GST Could Support Economy, But Not Before In-Depth Impact Study

Ahead of Budget 2023 to be tabled in Parliament on 7 October 2022, the Institute for Democracy and Economic Affairs (IDEAS) has expressed support for the possible reintroduction of the GST in the near future, arguing that it effectively expands the government’s revenue sources. However, the institute has called for an in-depth study to be executed beforehand to identify the appropriate GST rate and how this policy would impact vulnerable households specifically.     

This comes in view of the possible reintroduction of GST which has been signalled by the government amidst global economic uncertainty. The International Monetary Fund has cut its 2022 global GDP growth projection from 3.6% to 3.2%. For 2023, growth is estimated to be at 2.9%. As a small, open economy Malaysia needs to brace itself for the impact of the global recession, as most of the major economies have introduced aggressive monetary tightening policies to keep inflation at bay.

As IDEAS CEO, Dr Tricia Yeoh, points out, “The collection of GST would enable the government to broaden its sources of revenue in the immediate term, amidst the widening budget deficit and the upcoming global recession. There is a consensus that there is room for improvement for the domestic tax base to be widened in Malaysia as only about 55% of the government’s revenue came from direct taxes on average from 2011 to 2020. Comparing the collection between the GST and the SST, in 2017 the GST represented about 23% of the government’s revenue, while the SST only amounted to up to 14% of total government revenue.”

Dr Yeoh emphasised that if a GST rate is introduced at a high initial rate, this may dampen demand further in a recession economy next year, which may have prolonged negative impacts on the growth of the domestic economy. On the other hand, if the rate introduced is too low, it may not have a significant impact in adding onto the Government’s existing revenue.

Director of Research and Director of the Economics and Business Unit, Dr Juita Mohamad, further emphasised that, “In preparation for the possible introduction of the GST, a well planned social protection system needs to be rolled out simultaneously. The in-depth study we propose should also include the impact the possible introduction of GST would have on vulnerable households, so that the existing social protection plan, such as cash transfer programmes, pension schemes and active labour market policies among others can be strengthened and targeted in the immediate term.”

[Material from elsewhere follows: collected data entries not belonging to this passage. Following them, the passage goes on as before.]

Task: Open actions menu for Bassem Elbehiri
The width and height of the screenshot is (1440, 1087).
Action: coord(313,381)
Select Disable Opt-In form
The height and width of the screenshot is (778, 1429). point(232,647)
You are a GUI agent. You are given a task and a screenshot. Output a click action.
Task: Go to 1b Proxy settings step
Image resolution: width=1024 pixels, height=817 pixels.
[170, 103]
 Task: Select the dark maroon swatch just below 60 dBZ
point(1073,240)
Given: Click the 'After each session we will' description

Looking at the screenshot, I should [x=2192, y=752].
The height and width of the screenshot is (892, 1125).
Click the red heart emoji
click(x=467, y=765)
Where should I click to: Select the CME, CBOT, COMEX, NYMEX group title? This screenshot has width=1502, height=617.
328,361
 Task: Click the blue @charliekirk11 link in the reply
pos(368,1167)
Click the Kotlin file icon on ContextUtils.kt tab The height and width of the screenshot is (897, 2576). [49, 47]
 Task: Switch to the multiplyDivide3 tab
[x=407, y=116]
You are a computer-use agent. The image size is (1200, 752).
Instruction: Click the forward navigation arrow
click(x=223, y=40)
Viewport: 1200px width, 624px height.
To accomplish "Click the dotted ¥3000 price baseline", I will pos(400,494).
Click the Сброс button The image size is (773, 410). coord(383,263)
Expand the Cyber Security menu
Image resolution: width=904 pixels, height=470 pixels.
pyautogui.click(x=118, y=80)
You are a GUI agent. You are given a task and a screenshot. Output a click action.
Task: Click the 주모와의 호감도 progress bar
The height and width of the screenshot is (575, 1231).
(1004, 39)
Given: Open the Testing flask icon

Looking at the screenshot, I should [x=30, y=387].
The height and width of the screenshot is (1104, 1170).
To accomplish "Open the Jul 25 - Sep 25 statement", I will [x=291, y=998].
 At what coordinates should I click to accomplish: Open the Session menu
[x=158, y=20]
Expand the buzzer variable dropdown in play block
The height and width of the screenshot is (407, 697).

A 2020 study by Bank Negara Malaysia highlighted that the pandemic has shed light on fundamental structural issues related to the existing social protection framework in Malaysia. These issues include fragmented and overlapping programmes, gaps in general coverage, fiscal challenges as well as inadequacy of programmes in addressing socio-economic vulnerabilities.

By addressing these policy gaps swiftly, it would enable the government to protect its population by using its revenue sources efficiently, especially in the times of crises which we have gone through many times before and expect to encounter in the years to come. 

Dr Yeoh concluded, “Apart from expanding the fiscal base for long-term sustainability, the government must also demonstrate its commitments to greater fiscal responsibility and adherence to stringent governance controls through the enactment of the Fiscal Responsibility Act and the Government Procurement Act. With these laws in place, as well as assurances of institutional independence, such measures will ensure proper fiscal discipline, which is what Malaysia needs today.”